Lorsque paraît le premier album éponyme de Rock Goddess, le groupe a déjà cinq ans d’existence, alors que les sœurs Turner, Jody (chant et guitare) et Julie (batterie), et la bassiste Tracey Lamb n’ont pas vingt ans. Produit par Vic Maile, ce disque frappe par la puissance de ce power trio féminin, chose plutôt rare à l’époque.
En 35 minutes d’un heavy metal direct au son distordu, Rock Goddess entraîne l’auditeur dans un univers évoquant des relations sentimentales comme sur « Heartache » qui ouvre le bal avec efficacité, « The Love Lingers Still » ou le provocateur « Make My Night » sur lequel Jody chante «I want your body, is that obscene? I need your body, dirty or clean Well I ain't fussy baby, with you it's o.k. I'll give you all you want, if only you'd stay ». Ces filles n’ont peur de rien et le prouvent en livrant une belle prestation aux croisées du metal et du rock, avec des incursions presque pop sur « Take Your Love Away ».

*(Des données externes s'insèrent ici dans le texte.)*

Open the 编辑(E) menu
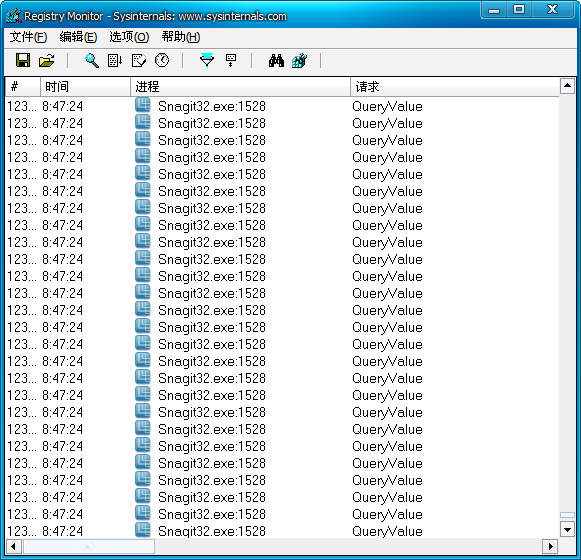 (x=78, y=37)
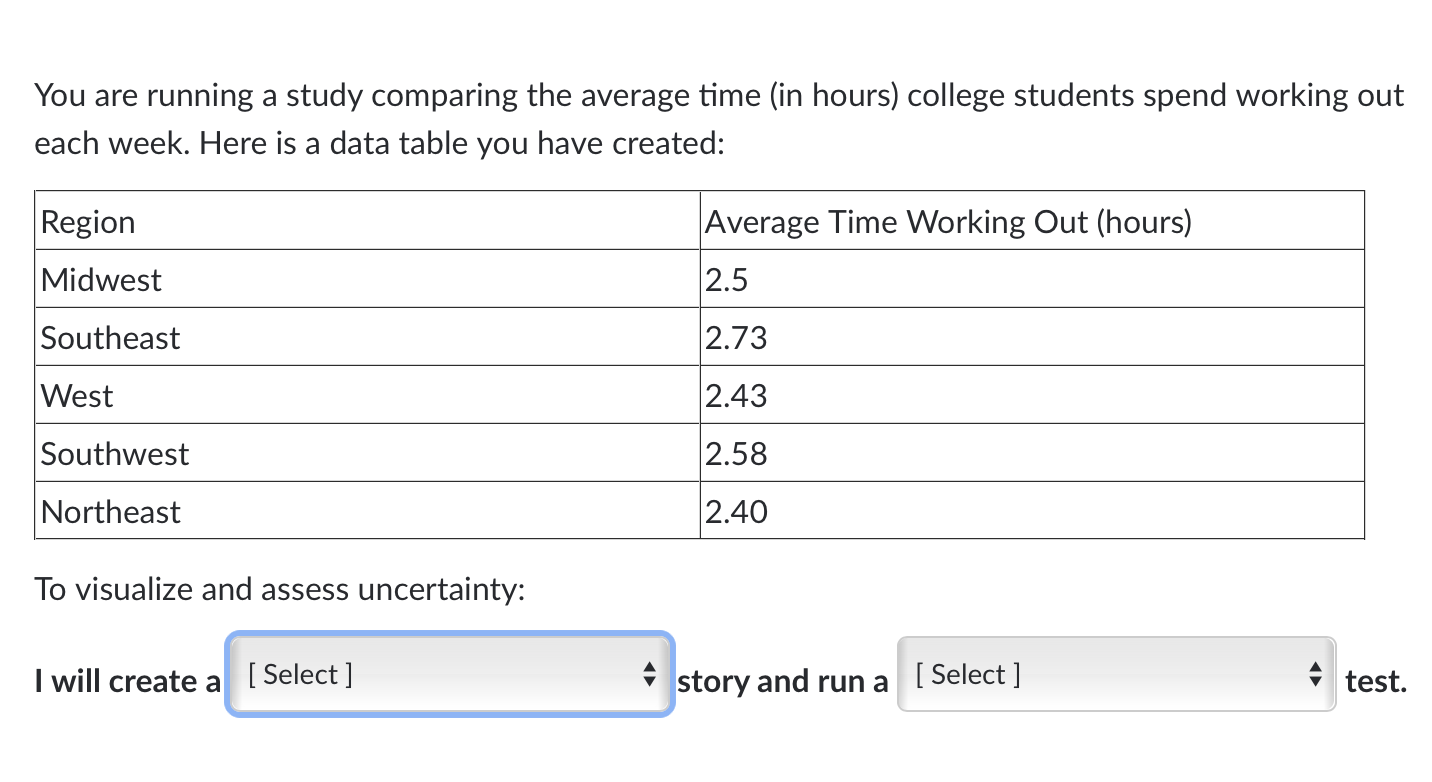Viewport: 1432px width, 782px height.
Task: Click the Southwest region cell
Action: coord(367,453)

Dès les premières notes de « Heartache », la voix de Jody frappe par sa gouaille, tandis que la section rythmique, carrée et efficace, soutient des riffs plaqués qui claquent. Cette marque de fabrique se retrouve sur plusieurs des onze titres composant cet album. Le rythme médium qui s’accélère au moment du refrain donne envie de secouer la tête en cadence. S’ensuit « Back To You », un speed-punk direct de moins de 2 minutes assassin comme un uppercut et dont le refrain est soutenu par des chœurs hurlés. Une fois le déluge passé, « The Love Lingers Still » paraît presque calme alors que son rythme enlevé s’installe de manière sournoise et vous donne envie de taper du pied en cadence jusqu’à la dernière note.
On s’aperçoit que Rock Goddess est capable d’écrire de vrais morceaux, tous différents les uns des autres. « To Be Betrayed » en apporte une preuve flagrante avec sa mélodie insidieuse qui perce le cerveau, avant de laisser la place à « Take Your Love Away » au chant plus posé et à la construction nuancée. Ce couple de chansons marque une pause avant le déferlement qui suit.
En effet, « My Angel », un des hymnes du groupe, déboule à cent à l’heure et semble s’adresser à tous les fans mâles du groupe. En inversant les codes du metal, Rock Goddess ose montrer que les filles aussi peuvent exprimer leurs sentiments sur une musique brûlante. Pourtant, le trio peut encore frapper plus fort avec « Satisfied Then Crucified » au riff énorme qui s’inscrit quelque part entre Motörhead et Girlschool. Vient ensuite « Start Running », à la basse omniprésente qui marque une réelle originalité dans sa construction soignée, à la fois nuancée et insidieuse.
L’album se termine par trois morceaux puissants : le heavy « One Way Love », assez basique, mais au groove étonnant proche de ce que peut sortir Girlschool, le speed « Make My Night » que tous les fans reprennent en chœur lors des concerts et l’hymne « Heavy Metal Rock 'N' Roll » qui achève de convertir les indécis : « It’s better than love it’s better than sex » lance Jody dès le premier couplet. La messe est dite.
L’album rencontre un succès relatif en se classant dans les charts anglais.